- [Task to carry out] Below are records; copy every line among them that contains the word "header".

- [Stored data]
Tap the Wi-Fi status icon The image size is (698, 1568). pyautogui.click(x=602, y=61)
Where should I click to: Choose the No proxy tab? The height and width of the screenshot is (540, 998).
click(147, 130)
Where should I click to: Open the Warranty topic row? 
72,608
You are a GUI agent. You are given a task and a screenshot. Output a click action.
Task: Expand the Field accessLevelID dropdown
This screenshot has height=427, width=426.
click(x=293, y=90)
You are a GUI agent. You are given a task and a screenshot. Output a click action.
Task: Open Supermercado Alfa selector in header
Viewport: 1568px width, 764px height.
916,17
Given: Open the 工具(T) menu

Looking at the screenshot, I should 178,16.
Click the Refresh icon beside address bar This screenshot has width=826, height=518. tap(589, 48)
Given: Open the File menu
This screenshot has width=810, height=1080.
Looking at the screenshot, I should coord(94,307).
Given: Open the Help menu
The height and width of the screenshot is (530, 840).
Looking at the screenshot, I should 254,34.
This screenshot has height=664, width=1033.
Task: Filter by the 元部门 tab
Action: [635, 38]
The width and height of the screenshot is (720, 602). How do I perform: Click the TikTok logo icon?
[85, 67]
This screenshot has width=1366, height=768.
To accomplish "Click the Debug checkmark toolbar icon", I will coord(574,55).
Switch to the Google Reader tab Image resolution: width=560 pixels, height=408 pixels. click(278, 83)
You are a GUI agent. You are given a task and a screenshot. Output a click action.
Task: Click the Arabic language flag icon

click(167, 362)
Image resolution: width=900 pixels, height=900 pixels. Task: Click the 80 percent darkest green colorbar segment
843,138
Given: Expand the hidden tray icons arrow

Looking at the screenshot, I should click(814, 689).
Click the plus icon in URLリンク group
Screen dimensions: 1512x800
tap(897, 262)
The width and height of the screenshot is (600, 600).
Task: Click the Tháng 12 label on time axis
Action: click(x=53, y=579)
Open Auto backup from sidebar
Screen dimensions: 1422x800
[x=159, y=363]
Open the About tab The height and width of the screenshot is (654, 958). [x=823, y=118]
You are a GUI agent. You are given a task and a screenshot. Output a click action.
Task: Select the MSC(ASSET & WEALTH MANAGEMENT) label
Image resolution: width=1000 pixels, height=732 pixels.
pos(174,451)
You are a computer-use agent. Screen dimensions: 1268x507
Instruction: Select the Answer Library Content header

- [Answer section]
Task: Open Supermercado Alfa selector in header
Instruction: Select the Answer Library Content header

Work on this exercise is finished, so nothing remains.